Happy Birthday for tomorrow Jon!!!

What is it now?  40 years old!  

This forum is a much better place with you my friend!


----------



## Jon von der Heyden (Dec 17, 2015)

A mere spring chicken compared to you my friend. Big 40 is still a few years off, though I'm looking forward to it so that I can get cracking on my midlife crisis list. 

Thanks! I may up the anti and indulge in a full undiluted pint of ale.


----------



## RoryA (Dec 17, 2015)

I'm not sure you're ready for that yet, Jon. Maybe switch from full shandy to a lager top first.


----------



## Brian from Maui (Dec 17, 2015)

Jon von der Heyden said:


> A mere spring chicken compared to you my friend. Big 40 is still a few years off, though I'm looking forward to it so that I can get cracking on my midlife crisis list.
> 
> Thanks! I may up the anti and indulge in a full undiluted pint of ale.
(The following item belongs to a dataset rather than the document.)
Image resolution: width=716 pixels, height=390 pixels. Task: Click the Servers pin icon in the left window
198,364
SAFE Birthday Jon...............


----------



## Peter_SSs (Dec 18, 2015)

Happy birthday Jon!


----------



## Aladin Akyurek (Dec 18, 2015)

Jon, congrats...


----------



## Jon von der Heyden (Dec 18, 2015)

Hi All.

Thanks very much.  This year I got a nice briar pipe so I'm feeling very 'chuffed'. And a hip flask and bottle of cognac.  Tis a great birthday!


----------



## AliGW (Dec 18, 2015)

Happy birthday, Jon! I'm 51 and still haven't reached my mid-life crisis.


----------



## Rick Rothstein (Dec 18, 2015)

AliGW said:


> Happy birthday, Jon!


Yes, Happy Birthday from me too Jon!




AliGW said:


> I'm 51 and still haven't reached my mid-life crisis.
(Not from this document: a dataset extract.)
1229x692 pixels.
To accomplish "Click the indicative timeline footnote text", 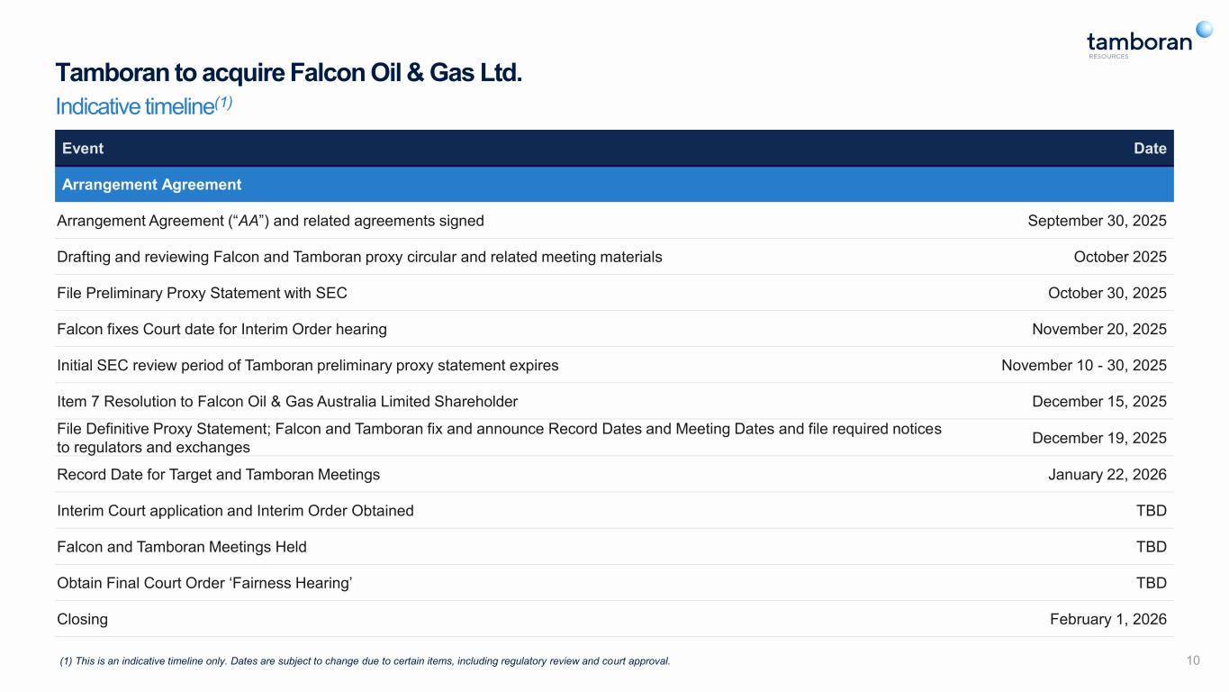I will coord(365,661).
I'll be 70 this coming March and I am still waiting for my mid-life crisis to hit (so far, then, I think this means I'll live to be at least 140, right?:wink


----------



## Joe4 (Dec 18, 2015)

Happy Birthday Jon!

Remember, you are only as old as ... eh .... ah  ... hmmm ... can't remember the saying!
We'll, they say the memory is the first thing to go!


----------



## Jon von der Heyden (Dec 18, 2015)

Haha thanks very much all. I'll kick of mid-life crisis at 40 no matter what. Tatoos and Harley on the bucket list, and money permitting wing suit base jumping too


----------



## Smitty (Dec 18, 2015)

Joe4 said:


> We'll, they say the memory is the first thing to go!



And I can't remember the second thing to go...

Happy Birthday Jon!


----------



## Smitty (Dec 18, 2015)

Jon von der Heyden said:


> and money permitting wing suit base jumping too



Dean Potter...Nuff said.


----------